As for other countries of the region, their attitude toward the project is sufficiently positive, but not everywhere has an official position already been worked out, and in some places, there is simply not enough information on it. Kazakhstan, in the person of its first president Nazarbayev, was one of the initiators and active exponents of the idea. Naturally, there are some distinctive features of its interest. It pays more attention to economic effectiveness and has come out against politicization of any Eurasian programs.
In an interview, K.K. Tokaev, the new president of Kazakhstan, remarked, “We consider that the idea of Greater Eurasia—in a broad understanding of this term—opens horizons for activization of the economic ties of Asia and Europe, and it can become a fundamental formation of a new system of international relations on the Eurasian space. The processes occurring on our mega-continent, in my opinion, form a new geopolitical reality…” Speaking of Central Asia, Tokaev noted, “Close cooperation of the countries of the region, linked to the bonds with the strategic partner Russia, are a serious factor supporting peace, stability, and security in Eurasia. In other words, realization of this goal is impossible without Russia.” He concluded that we would like to see Greater Eurasia as a “united Eurasian space of security and prosperity.”16
Kyrgyzstan as a member of the EEC is a natural part included in the formation of Greater Eurasia through the mechanism of docking the EEC and the Silk Road Economic Belt (SREB). Tajikistan also will participate as a member of the SCO and active partner of SREB, as will other members of these groupings. Of late, Uzbekistan began to more actively open itself to the outside world and broad international integrationist initiative. In a recent article two of its former, high-ranked diplomats mention the idea of Greater Eurasia, advanced by Russian experts, and also the idea of a Greater Eurasian partnership, which they call, for some reason, Chinese, and remind people that Uzbekistan always occupied a central place in the development of this region.17 As for a major country such as India, there is still no official position on the Greater Eurasian partnership project. Nevertheless, Indian experts on the whole are reacting positively to the idea of active cooperation with Russia in Eurasia, not least of all, in light of the need to balance the growing influence of China.
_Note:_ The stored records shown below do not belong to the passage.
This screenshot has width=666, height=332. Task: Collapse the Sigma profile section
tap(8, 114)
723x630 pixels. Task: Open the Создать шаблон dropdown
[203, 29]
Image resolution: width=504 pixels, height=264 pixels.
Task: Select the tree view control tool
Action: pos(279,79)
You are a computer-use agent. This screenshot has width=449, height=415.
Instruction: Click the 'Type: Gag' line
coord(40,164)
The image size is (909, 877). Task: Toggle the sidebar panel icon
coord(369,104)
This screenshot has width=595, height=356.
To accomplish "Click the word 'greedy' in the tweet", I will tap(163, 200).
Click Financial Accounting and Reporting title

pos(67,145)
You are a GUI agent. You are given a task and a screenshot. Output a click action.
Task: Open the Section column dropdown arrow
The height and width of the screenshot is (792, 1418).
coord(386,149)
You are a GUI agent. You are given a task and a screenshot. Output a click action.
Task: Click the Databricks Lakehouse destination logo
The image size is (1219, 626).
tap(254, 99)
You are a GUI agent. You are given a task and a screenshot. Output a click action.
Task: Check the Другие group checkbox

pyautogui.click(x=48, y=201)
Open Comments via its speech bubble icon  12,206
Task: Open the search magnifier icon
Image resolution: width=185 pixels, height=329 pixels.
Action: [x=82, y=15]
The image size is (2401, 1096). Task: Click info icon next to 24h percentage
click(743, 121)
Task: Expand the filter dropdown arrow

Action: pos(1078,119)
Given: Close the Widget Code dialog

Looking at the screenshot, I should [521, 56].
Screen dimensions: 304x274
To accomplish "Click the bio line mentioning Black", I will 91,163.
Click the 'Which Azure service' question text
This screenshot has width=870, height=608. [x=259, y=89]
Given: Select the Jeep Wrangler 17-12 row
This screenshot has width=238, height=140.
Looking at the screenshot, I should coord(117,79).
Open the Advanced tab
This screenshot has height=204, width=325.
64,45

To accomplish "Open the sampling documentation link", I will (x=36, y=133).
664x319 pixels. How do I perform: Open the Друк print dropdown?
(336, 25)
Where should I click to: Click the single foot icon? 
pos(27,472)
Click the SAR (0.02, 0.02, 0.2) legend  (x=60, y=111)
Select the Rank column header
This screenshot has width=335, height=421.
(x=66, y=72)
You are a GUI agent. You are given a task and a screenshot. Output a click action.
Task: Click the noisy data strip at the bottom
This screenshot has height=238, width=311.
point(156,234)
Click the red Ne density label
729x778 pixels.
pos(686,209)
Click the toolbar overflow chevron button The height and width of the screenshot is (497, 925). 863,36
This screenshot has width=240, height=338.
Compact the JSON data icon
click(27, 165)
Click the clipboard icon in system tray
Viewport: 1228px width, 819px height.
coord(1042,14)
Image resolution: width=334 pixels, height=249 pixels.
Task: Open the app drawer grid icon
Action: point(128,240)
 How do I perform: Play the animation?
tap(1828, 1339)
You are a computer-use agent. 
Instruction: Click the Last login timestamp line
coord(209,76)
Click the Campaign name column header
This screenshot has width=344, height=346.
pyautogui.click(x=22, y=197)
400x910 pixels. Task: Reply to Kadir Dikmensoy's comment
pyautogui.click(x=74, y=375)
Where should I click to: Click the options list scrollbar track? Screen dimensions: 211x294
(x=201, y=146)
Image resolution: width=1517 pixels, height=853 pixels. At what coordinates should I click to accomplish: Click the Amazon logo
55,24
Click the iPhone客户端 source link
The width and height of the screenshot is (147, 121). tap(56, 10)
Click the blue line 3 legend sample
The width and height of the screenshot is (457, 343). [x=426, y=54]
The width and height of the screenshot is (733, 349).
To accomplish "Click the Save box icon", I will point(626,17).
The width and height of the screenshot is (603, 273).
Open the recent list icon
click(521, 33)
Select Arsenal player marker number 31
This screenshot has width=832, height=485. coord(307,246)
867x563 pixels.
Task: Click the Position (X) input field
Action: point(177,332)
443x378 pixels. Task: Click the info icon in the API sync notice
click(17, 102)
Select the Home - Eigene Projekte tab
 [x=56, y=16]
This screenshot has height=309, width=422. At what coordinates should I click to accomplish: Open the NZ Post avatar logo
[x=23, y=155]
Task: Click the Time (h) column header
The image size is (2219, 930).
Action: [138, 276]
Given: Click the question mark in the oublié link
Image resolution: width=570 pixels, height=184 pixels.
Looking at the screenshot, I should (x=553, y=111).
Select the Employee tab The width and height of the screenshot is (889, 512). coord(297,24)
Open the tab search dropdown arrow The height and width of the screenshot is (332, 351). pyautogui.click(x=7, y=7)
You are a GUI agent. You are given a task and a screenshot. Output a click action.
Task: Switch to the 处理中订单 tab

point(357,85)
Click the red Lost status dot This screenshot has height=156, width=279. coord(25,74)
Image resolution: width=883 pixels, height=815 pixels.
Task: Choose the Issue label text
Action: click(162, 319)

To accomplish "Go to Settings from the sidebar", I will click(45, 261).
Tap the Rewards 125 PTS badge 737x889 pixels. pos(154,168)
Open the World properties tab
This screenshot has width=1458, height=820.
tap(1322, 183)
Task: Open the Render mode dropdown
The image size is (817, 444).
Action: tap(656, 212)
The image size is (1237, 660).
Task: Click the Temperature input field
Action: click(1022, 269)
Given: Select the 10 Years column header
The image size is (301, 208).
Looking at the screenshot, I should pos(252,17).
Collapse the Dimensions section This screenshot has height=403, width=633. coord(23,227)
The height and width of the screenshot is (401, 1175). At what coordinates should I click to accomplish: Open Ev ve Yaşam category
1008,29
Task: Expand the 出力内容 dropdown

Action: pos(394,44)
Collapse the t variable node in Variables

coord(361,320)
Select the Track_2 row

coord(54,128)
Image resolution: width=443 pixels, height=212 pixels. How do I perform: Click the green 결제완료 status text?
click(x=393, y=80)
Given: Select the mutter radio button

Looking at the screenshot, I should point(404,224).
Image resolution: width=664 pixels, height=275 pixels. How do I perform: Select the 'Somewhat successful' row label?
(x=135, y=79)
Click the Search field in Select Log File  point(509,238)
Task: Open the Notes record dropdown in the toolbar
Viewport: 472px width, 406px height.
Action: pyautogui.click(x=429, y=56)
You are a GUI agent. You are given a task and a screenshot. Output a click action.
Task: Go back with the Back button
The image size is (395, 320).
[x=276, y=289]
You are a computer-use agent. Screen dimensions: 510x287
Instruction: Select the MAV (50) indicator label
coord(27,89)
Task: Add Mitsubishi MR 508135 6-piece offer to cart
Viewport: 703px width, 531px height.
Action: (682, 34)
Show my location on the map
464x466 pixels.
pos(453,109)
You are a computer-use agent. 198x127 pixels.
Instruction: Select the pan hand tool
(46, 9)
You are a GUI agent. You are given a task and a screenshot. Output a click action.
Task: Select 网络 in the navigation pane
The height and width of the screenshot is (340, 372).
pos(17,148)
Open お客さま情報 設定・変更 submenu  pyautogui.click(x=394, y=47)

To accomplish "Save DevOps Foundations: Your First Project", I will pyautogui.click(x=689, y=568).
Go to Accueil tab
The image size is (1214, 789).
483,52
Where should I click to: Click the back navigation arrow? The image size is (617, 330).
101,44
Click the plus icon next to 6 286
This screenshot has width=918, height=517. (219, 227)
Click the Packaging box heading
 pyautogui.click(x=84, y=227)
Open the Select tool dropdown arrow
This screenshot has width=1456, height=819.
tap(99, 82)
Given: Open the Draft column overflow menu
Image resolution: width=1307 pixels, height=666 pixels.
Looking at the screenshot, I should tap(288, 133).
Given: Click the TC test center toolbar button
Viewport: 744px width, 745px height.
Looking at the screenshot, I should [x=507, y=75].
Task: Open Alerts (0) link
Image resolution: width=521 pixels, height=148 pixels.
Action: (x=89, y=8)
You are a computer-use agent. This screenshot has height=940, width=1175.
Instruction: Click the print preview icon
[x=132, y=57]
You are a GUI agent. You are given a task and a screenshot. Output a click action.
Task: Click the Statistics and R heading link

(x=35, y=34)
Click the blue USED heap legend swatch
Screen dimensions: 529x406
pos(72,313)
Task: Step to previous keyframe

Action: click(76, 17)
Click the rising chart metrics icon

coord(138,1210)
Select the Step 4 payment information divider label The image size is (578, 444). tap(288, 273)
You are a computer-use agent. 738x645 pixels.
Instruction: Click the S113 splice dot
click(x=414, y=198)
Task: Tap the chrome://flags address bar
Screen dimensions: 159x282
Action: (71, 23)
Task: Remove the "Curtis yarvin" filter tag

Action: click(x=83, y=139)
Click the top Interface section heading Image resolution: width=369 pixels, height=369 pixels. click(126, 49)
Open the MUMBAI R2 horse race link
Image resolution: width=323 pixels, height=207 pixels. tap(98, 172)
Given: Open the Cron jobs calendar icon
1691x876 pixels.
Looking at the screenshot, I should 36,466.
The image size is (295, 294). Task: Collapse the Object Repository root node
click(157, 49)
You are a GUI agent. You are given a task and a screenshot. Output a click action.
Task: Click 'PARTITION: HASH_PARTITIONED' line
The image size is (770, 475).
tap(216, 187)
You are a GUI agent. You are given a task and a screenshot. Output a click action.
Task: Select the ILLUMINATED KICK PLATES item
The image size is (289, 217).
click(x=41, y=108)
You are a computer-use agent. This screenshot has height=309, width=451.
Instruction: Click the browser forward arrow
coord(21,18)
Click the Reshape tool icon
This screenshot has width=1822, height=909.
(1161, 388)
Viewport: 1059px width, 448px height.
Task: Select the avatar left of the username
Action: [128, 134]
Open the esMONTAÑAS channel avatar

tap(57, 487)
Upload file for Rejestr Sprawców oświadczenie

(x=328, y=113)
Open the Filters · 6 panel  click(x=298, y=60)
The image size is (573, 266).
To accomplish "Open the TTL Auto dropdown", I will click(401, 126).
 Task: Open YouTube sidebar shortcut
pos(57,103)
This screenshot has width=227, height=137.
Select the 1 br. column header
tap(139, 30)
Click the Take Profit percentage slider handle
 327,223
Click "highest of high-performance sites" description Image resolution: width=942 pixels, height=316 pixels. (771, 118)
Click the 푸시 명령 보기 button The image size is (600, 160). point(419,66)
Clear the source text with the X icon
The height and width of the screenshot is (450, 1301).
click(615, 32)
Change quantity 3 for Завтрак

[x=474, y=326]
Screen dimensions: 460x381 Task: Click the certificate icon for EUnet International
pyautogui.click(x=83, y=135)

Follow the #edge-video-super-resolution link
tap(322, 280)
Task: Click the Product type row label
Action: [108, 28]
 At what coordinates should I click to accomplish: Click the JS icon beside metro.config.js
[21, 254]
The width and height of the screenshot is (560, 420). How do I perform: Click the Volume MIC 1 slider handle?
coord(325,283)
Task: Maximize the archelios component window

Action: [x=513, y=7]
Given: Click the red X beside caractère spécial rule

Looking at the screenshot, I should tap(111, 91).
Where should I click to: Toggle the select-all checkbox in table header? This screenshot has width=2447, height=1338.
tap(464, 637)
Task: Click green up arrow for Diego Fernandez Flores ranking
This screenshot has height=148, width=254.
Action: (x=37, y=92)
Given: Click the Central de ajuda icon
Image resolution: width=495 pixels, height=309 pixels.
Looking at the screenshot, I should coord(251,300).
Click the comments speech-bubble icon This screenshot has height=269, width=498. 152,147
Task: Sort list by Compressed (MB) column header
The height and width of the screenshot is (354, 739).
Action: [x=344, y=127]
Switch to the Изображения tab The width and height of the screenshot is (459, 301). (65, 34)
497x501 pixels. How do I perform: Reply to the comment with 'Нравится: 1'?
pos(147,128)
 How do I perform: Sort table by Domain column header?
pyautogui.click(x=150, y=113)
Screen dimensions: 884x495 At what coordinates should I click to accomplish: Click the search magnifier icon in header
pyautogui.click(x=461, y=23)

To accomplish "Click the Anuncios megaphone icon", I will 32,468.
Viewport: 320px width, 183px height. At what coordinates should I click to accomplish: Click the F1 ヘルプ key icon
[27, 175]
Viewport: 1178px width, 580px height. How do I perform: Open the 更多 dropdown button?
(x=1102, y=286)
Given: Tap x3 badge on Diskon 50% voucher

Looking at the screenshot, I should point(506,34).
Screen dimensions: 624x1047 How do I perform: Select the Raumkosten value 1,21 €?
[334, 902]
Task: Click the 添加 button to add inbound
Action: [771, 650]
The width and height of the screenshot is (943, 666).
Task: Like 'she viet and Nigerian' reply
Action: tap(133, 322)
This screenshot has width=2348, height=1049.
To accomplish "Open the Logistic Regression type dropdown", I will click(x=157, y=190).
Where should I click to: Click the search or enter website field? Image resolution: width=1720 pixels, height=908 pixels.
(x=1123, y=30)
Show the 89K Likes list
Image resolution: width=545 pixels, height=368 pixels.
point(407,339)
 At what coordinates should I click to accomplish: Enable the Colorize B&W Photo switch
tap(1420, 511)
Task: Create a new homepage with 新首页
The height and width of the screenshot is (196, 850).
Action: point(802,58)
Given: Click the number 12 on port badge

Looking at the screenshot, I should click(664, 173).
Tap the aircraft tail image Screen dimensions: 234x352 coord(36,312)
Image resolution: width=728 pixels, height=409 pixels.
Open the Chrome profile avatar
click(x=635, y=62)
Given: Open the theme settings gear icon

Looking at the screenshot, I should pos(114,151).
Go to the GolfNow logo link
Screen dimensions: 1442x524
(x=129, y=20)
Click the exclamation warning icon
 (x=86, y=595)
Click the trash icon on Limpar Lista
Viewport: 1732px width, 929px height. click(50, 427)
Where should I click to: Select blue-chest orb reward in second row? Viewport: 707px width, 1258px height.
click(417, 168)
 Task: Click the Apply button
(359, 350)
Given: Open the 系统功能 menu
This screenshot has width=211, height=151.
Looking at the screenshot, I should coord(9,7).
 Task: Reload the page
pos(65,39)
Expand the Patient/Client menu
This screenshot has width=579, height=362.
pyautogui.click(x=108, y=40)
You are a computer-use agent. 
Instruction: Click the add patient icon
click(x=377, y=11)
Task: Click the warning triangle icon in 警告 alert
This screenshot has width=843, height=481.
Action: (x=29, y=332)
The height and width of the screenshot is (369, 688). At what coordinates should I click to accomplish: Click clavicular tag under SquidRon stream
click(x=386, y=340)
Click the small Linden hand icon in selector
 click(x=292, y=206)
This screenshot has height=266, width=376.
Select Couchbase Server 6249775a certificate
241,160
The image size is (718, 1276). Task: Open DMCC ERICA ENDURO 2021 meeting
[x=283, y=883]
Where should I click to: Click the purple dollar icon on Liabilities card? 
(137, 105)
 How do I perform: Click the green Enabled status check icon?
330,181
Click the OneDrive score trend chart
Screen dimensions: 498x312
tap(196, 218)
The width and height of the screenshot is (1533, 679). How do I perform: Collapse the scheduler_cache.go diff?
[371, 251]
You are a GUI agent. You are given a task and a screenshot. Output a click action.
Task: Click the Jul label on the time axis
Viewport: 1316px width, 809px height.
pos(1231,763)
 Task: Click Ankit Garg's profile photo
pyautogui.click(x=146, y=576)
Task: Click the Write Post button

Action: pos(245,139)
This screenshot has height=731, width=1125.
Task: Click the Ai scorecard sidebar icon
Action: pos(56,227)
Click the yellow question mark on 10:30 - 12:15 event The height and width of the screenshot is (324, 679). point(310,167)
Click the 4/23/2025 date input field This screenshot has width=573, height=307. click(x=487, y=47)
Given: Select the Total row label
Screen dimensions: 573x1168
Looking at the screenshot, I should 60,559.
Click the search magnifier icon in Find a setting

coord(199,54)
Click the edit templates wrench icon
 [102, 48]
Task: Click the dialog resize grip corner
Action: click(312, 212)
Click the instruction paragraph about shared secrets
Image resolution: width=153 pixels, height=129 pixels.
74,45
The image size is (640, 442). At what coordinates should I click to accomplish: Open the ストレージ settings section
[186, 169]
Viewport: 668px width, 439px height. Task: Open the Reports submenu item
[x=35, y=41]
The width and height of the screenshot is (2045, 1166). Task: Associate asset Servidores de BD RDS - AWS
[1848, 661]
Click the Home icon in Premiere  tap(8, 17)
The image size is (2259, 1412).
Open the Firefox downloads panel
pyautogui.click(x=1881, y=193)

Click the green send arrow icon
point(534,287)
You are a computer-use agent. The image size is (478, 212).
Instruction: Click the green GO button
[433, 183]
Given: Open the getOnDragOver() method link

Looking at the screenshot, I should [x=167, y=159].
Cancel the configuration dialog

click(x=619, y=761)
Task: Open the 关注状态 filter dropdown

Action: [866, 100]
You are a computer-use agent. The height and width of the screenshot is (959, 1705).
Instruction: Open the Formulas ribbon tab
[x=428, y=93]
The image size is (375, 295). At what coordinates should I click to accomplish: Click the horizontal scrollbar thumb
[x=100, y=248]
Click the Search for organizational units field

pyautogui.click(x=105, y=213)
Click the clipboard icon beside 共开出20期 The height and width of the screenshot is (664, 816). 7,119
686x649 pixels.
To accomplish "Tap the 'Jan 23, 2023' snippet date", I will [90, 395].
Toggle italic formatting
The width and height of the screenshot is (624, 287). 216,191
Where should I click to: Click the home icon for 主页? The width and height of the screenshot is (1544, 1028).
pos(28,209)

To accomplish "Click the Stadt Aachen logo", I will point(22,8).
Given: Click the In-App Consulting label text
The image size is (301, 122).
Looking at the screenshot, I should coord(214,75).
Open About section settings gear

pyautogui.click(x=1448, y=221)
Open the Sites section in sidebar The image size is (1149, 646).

Thus, Raj Kumar, justlikehisChinesecolleagues, acceptsthat GEP “signifies Russia’s disillusionment with its efforts to integrate with Europe prompting Moscow’s pivot to the East.” He argues: “Since Chinese economic resources could influence the region more than the Russians, there is ample scope for Russia to cooperate with India at a regional level in order to avoid too much dependence on China. This will also strengthen India-Russia economic ties, which have been weak ever since the Soviet Union disintegrated. The two countries could cooperate in areas like Central Asia, South East Asia, Afghanistan, Russia’s Far East and the Arctic to further boost their relationship under the GEP initiative. A weakened Russia is not in India’s favour and New Delhi must help its strategic partner’s initiative to find feet in the region at a time when India has been a vocal critic of China’s BRI.”18 Nandan Unnikrishnan and Uma Purushothaman even suggest that India should join the EEU since this “will give access to its goods to an entire geographic space through a single tariff. Joining it would also allow India to use and contribute to the internal rail and road networks, which link the members of the EEU.”19
The emergence and development of the community of Greater Eurasia is not exclusively a Russian plan or aspiration. It is an objective process, founded on basic world geopolitical tendencies. Its foundation is Russo-Chinese closeness, propelled by the rise of China, the collapse of the USSR and strengthening of a new Russia, and the active stimulation by attempts of the US and its allies to contain the development of both states within the rubric of the international system under Western domination. Other states in the region have their own interests, which also drive them to ever more active participation in the establishment of a new Eurasian system, free from the interference of forces from outside the region.
To some degree, Greater Eurasia fills a vacuum, which arose after the collapse of the USSR, as a result of which in the 1990s for a certain time the illusion of unipolarity arose. Yet, most states of Eurasia found themselves uncomfortable in a unipolar world, feeling undefended from all the ever-growing demands of the US and its allies. The demand for a multi-polar world grew and then became a reality. Greater Eurasia became part of this emerging multipolar world.
Whether Russia can occupy a place as an autonomous center in this world depends, first of all, on how successful is its domestic development. As for the external conditions for this scenario, it is now clear that the only possibility is active participation in Eurasian integration, in the establishment of Greater Eurasia, and in the deepening of cooperation with China, India, and the states of Central, South, and Southeast Asia. Moscow’s attempts to play an autonomous role at the foundation of the establishment of Greater Europe were decisively rejected by the West, apparently forever. Greater Eurasia is premised on the idea of pluralism of civilizations, non-interference in the internal affairs of each other, and mutual respect for the values and approaches to domestic development which creates more favorable conditions for Russia. Whether Russia will be able to use this for establishing an independent center of power or will fall under the influence of another due to its own weakness depends solely on itself.